Conclusion
SATB1 plays a key role in the osteogenic differentiation of BMSCs via the p38 MAPK and ERK MAPK signalling pathways. These findings may provide a new strategy for the application of BMSCs in bone regeneration.
Methods
BMSCs were collected from the type 2 diabetes rat model and the protein and gene expression of SATB1 and osteospecific genes were evaluated post osteogenic induction.
Objective
Special AT-rich binding protein 1 (SATB1), a chromatin organizer and global transcriptional regulator, plays an important role in tumorigenesis and immune response. However, its function in the osteogenic differentiation of bone marrow-derived mesenchymal stem cells (BMSCs) remains unknown.
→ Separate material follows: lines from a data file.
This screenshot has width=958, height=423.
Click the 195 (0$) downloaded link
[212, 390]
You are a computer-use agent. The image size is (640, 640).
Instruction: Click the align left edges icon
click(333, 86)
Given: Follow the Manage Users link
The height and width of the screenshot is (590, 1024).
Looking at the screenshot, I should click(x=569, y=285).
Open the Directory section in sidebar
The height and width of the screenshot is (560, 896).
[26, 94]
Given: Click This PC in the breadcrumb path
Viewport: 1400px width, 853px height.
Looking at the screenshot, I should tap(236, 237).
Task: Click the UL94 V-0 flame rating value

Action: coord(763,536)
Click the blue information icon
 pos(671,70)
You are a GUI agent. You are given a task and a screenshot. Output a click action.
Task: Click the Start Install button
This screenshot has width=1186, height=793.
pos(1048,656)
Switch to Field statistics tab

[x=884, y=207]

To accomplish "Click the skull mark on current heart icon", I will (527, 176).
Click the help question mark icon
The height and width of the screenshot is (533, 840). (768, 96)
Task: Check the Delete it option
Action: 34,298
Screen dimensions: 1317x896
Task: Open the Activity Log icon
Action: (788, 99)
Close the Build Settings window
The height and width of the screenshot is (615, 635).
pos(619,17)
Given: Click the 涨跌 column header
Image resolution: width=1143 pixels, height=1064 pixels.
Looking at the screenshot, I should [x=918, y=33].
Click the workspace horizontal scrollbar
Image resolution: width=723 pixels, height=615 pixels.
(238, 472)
Therefore, this study aimed to explore the role of SATB1 in osteogenesis.
Results
SATB1 protein expression significantly decreased in diabetic rat BMSCs whereas it increased in BMSCs following osteogenic induction. SATB1 knockdown significantly suppressed the expression of osteospecific genes, including alkaline phosphatase (Alp), runt-related transcription factor 2, and osteocalcin, and reduced the number of mineral deposits and ALP activity, whereas SATB1 overexpression yielded the opposite results. Moreover, SATB1 knockdown suppressed activation of the MAPK signalling pathway (phosphorylation of p38 and ERK), and MAPK pathway inhibitors could reverse the inhibitory effect of SATB1 knockdown on osteogenic differentiation of BMSCs.